34.4
"You
have often heard me complain of the expensive habits of women and often,
too, of those of men, not only private citizens but even magistrates, and I
have often said that the community suffers from two opposite vices -avarice
and luxury -pestilential diseases which have proved the ruin of all great
empires. The brighter and better the fortunes of the republic become day by
day, and the greater the growth of its dominion -and now we are penetrating
into Greece and Asia, regions filled with everything that can tempt appetite
or excite desire, and are even laying hands on the treasures of kings -so
much the more do I dread the prospect of these things taking us captive
rather than we them. It was a bad day for this City, believe me, when the
statues were brought from Syracuse. I hear far too many people praising and
admiring those which adorn Athens and Corinth and laughing at the clay
images of our gods standing in front of their temples. I for my part prefer
these gods who are propitious to us, and I trust that they will continue to be
so as long as we allow them to remain in their present abodes.
In the days of our forefathers Pyrrhus attempted, through his
ambassador Cineas, to tamper with the loyalty of women as well as men by
means of bribes. The Law of Oppius in restraint of female extravagance had
not then been passed, still not a single woman accepted a bribe. What do you
think was the reason?
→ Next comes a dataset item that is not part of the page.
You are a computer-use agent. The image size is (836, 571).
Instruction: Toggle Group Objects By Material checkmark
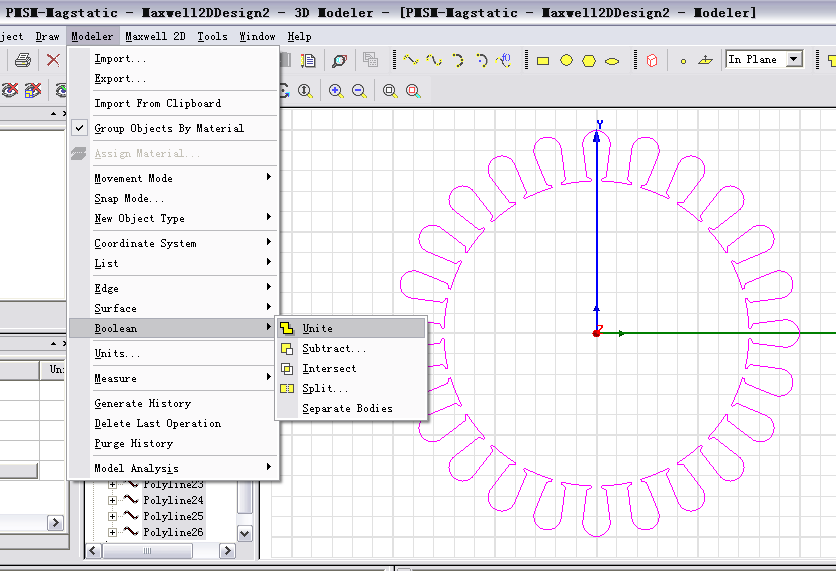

The same reason which our forefathers had for not
making any law on the subject; there was no extravagance to be restrained.
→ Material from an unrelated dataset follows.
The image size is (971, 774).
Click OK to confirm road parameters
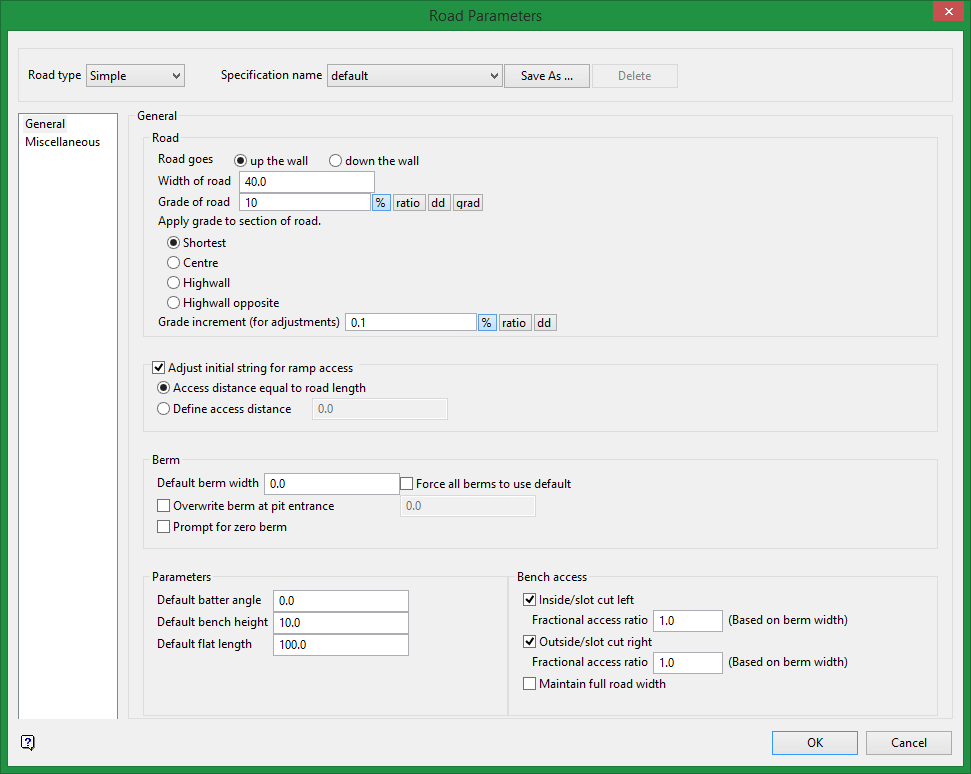(814, 743)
Diseases must be recognised before remedies are applied, and so the passion
for self-indulgence must be in existence before the laws which are to curb it.
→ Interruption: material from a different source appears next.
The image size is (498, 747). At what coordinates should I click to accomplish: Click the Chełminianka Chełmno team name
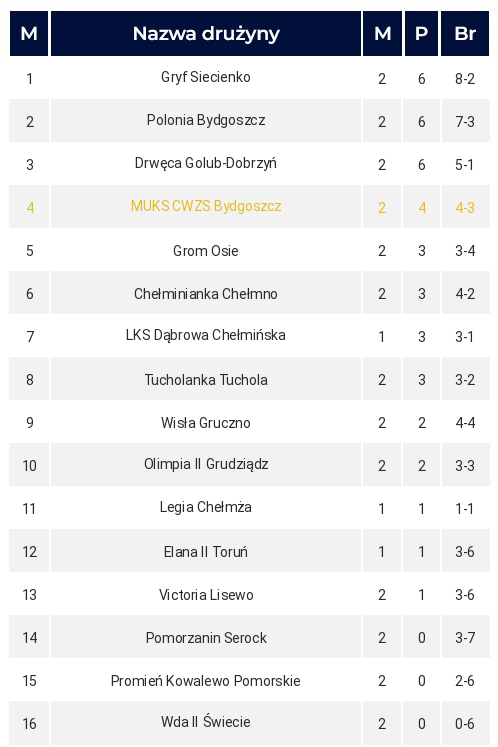205,293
What called out the Licinian Law which restricted estates to 500 jugera
except the keen desire of adding field to field? What led to the passing of the
Cincian Law concerning presents and fees except the condition of the
plebeians who had become tributaries and taxpayers to the senate? It is not
therefore in the least surprising that neither the Oppian nor any other law
was in those days required to set limits to the expensive habits of women
when they refused to accept the gold and purple that was freely offered to
them. If Cineas were to go in these days about the City with his gifts, he
would find women standing in the streets quite ready to accept them.
There are some desires of which I cannot penetrate either the
motive or the reason. That what is permitted to another should be forbidden
to you may naturally create a feeling of shame or indignation, but when all
are upon the same level as far as dress is concerned why should any one of
you fear that you will not attract notice ? The very last things to be ashamed
of are thriftiness and poverty, but this law relieves you of both since you do
not possess what it forbids you to possess. The wealthy woman says, 'This
levelling down is just what I do not tolerate. Why am I not to be admired
and looked at for my gold and purple? Why is the poverty of others
disguised under this appearance of law so that they may be thought to have
possessed, had the law allowed it, what it was quite out of their power to
possess?'
Do you want, Quirites, to plunge your wives into a rivalry of this
nature, where the rich desire to have what no one else can afford, and the
poor, that they may not be despised for their poverty, stretch their expenses
beyond their means? Depend upon it, as soon as a woman begins to be
ashamed of what she ought not to be ashamed of she will cease to feel shame
at what she ought to be ashamed of. She who is in a position to do so will
get what she wants with her own money, she who cannot do this will ask her
husband. The husband is in a pitiable plight whether he yields or refuses; in
the latter case he will see another giving what he refused to give. Now they
are soliciting other women's husbands, and what is worse they are soliciting
votes for the repeal of a law, and are getting them from some, against the
interest of you and your property and your children. When once the law has
ceased to fix a limit to your wife's expenses, you will never fix one. Do not
imagine that things will be the same as they were before the law was made. It
is safer for an evil-doer not to be prosecuted than for him to be tried and
then acquitted, and luxury and extravagance would have been more tolerable
had they never been interfered with than they will be now, just like wild
beasts which have been irritated by their chains and then released. I give my
vote against every attempt to repeal the law, and pray that all the gods may
give your action a fortunate result."